When both conditions are specified, only the builds which must be cleaned according to all rules will be actually removed: TeamCity finds the oldest build to preserve according to each of the rules and then cleans all builds older than the oldest one of the two found.
For the Artifacts level you can also specify the patterns for the artifact names:
Artifact patterns. The artifacts matching the specified pattern will be in/excluded from the clean-up. Use newline-delimited rules following Ant-like pattern. Examples: - to clean-up artifacts with 'file' as a part of the name, use the following syntax:
+:**/file*.*
. - to exclude*.jar
artifacts with 'file' as a part of the name from clean-up, use-:**/file*.jar
.
There are builds that preserve all their data and are not affected during cleanup. These are:
builds used as artifact or snapshot dependency in other builds when the "Prevent clean-up" option for dependencies is enabled in the "using" build configuration. See Clean-Up for Dependent Builds below. Such builds are marked with the icon in the build history list;
builds of build configurations that were deleted less than one day ago.
Clean-up for Dependent Builds
The settings in the Dependencies section of the Edit Clean Up Rules dialog affect clean-up of artifacts in builds that the builds of the current build configuration depend on.
TeamCity always preserves builds which are used as snapshot dependencies in other builds. These builds are not deleted from builds history by the clean-up procedure until dependent builds are deleted.
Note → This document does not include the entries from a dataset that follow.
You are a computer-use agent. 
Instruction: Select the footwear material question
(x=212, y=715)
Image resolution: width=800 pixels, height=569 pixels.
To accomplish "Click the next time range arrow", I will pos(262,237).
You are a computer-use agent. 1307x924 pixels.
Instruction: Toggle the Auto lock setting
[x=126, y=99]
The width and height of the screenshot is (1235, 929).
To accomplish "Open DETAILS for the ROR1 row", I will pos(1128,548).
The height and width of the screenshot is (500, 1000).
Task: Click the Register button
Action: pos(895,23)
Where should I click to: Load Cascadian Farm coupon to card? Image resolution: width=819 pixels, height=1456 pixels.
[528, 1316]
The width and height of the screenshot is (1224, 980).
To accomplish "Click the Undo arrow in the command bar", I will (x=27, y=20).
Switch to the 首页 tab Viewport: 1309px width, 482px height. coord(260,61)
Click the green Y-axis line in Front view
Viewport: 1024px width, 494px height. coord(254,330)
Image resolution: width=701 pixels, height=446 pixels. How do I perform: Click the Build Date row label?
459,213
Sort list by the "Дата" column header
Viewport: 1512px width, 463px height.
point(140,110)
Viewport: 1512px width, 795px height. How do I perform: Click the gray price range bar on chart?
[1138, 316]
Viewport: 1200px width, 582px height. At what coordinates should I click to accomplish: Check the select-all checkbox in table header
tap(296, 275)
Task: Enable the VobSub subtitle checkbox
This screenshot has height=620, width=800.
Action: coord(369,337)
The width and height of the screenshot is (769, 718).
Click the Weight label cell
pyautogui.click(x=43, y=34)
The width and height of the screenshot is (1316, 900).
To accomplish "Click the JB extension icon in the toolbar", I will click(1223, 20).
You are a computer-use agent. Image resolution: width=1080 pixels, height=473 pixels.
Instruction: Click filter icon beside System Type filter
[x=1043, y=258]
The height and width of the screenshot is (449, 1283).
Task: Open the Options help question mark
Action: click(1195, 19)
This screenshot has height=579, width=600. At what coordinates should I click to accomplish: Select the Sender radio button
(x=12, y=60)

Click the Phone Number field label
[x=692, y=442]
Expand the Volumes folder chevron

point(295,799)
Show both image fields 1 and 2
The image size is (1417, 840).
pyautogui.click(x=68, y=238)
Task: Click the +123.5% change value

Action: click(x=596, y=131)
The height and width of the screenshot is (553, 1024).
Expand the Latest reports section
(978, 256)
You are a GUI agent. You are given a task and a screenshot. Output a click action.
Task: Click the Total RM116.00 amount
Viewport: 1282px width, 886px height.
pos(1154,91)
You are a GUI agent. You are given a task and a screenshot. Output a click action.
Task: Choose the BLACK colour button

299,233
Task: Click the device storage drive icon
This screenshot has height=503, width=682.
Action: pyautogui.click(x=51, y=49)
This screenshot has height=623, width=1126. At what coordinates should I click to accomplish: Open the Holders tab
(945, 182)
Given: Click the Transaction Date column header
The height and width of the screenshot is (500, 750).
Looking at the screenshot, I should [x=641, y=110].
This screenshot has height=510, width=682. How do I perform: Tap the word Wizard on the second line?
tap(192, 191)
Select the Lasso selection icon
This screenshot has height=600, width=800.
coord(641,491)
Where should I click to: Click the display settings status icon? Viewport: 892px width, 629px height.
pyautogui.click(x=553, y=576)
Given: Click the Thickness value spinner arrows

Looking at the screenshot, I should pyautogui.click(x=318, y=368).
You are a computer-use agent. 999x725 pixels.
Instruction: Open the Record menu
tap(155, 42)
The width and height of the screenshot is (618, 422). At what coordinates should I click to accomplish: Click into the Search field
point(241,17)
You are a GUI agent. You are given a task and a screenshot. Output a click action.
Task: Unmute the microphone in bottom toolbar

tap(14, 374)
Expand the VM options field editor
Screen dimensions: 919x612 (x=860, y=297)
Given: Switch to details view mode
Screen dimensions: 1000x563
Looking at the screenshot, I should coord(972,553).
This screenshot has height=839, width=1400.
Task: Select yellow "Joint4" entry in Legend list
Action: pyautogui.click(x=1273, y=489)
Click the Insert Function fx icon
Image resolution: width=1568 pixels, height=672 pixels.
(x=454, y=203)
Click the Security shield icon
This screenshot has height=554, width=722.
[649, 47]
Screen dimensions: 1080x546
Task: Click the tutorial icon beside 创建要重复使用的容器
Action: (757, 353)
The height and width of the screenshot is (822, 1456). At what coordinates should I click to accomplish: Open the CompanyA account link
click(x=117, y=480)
Artifacts of these builds can be deleted based on the option below. TeamCity can optionally preserve builds and their artifacts which are used in other builds by artifact dependencies.
Use default choice uses the option configured in the default cleanup rule.
Prevent clean-up choice protects builds (and their artifacts) which were used as a source of artifact or snapshot dependencies for the builds of the current build configuration.
Do not prevent clean-up (default) choice makes cleanup-related processing of the dependency builds disregard the fact that they are used by the builds of the current build configuration.
There is "known issue": when a build is used via artifact dependency by a build that has any snapshot dependency, then even if the build configuration of the dependent build has "Do not prevent clean-up" option set, the original artifact dependency build and its artifacts will not be cleaned, as if "Prevent clean-up" option is used in the using build configuration.
Example: Say, a build configuration A has an artifact dependency on B. If Prevent clean-up option is used for A, the builds of B that provide artifacts for the builds of A will not be processed while cleaning the builds, so the builds and their artifacts will be preserved.
Clean-up in Build Configurations with Feature Branches
If a build configuration has builds from several branches, before applying clean-up rules, TeamCity splits the build history of this configuration into several groups. TeamCity creates one group per each active branch, and a single group for all builds from inactive branches. Then clean-up rules are applied to each group independently.
Clean-up of Personal Builds
Clean-up rules are applied separately for the non-personal builds and then for the personal builds. That is, if you have a rule to preserve 3 successful builds, 3 non-personal builds and 3 personal builds are preserved (in each branch group as per description above).
Deleted Build Configurations Cleanup
When a project or a build configuration is deleted, the corresponding builds data is removed during the cleanup, but only if 5 days (432, 000 seconds) have passed since the deletion. To change the timeout, set the teamcity.deletedBuildTypes.cleanupTimeout
internal property to the required number of seconds to protect the data from deletion.